Remove use of lookahead from _Pragma handling and from all other internal lexing steps in the preprocessor. It is not safe to use the preprocessor's token lookahead except when operating on the final sequence of tokens that would be produced by phase 4 of translation. Doing so corrupts the token lookahead cache used by the parser. (See added testcase for an example.) Lookahead should instead be viewed as a layer on top of the normal lexer.
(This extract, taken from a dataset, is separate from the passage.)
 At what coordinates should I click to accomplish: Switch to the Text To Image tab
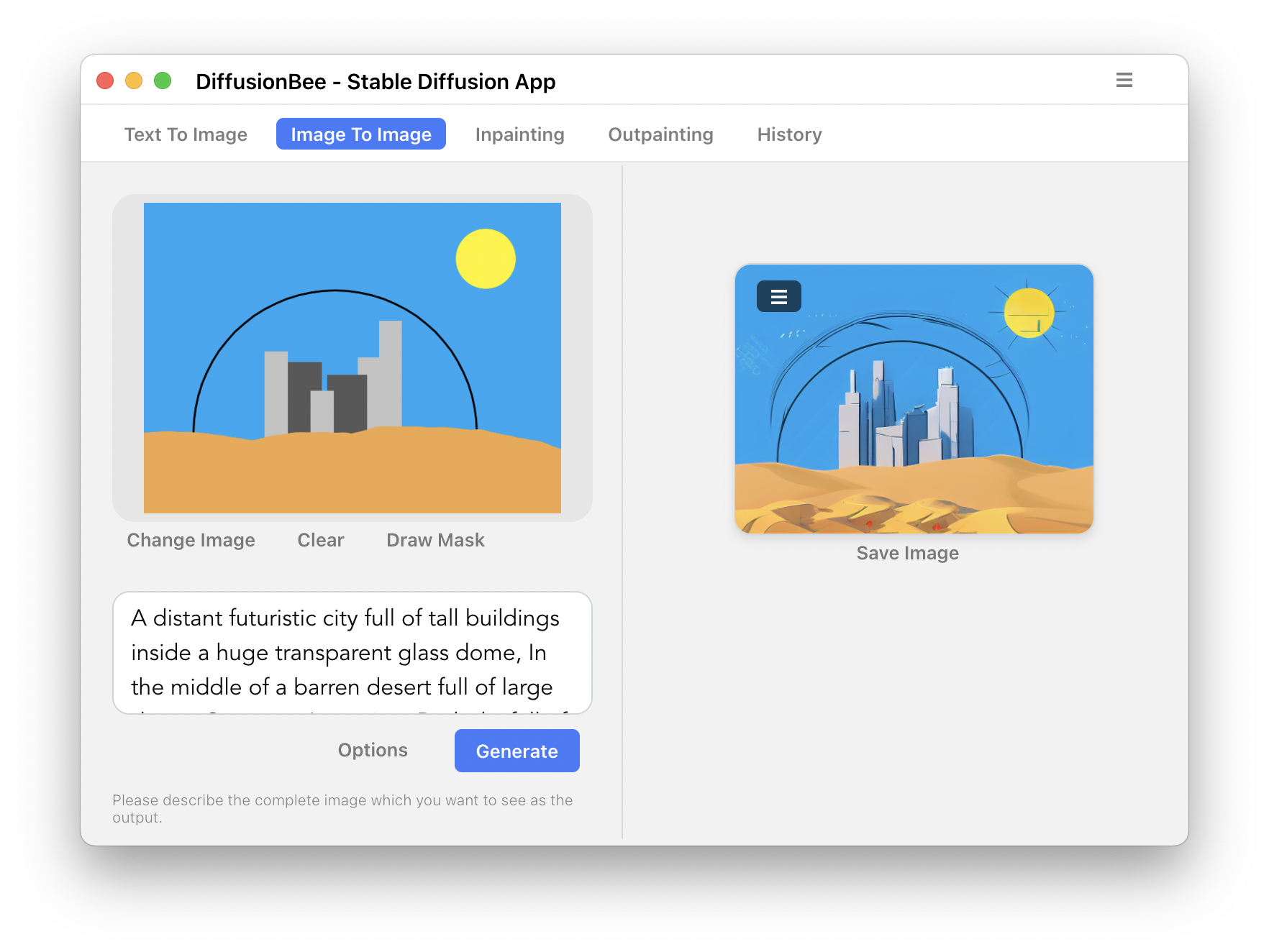point(186,134)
Added assertions to catch any further incorrect uses of lookahead within lexing actions. llvm-svn: 358230

commit: 75f9681874252ac96db002a80df4202ec2cdd2f8 [log] [tgz]
author: Richard Smith <richard-llvm@metafoo.co.uk> Thu Apr 11 21:18:22 2019 +0000
committer: Richard Smith <richard-llvm@metafoo.co.uk> Thu Apr 11 21:18:22 2019 +0000
tree: f5f585fac34b89251395afacd92b5f94bd338f71
parent: 6ffa1511eaedfae67ea4c66c2264b46eaccbbd7d [diff] [blame]
diff --git a/clang/lib/Lex/Pragma.cpp b/clang/lib/Lex/Pragma.cpp
index 286b863..1c87f3e 100644
--- a/clang/lib/Lex/Pragma.cpp
+++ b/clang/lib/Lex/Pragma.cpp

@@ -144,84 +144,72 @@
     DiscardUntilEndOfDirective();
 }
 
-namespace {
-
-/// Helper class for \see Preprocessor::Handle_Pragma.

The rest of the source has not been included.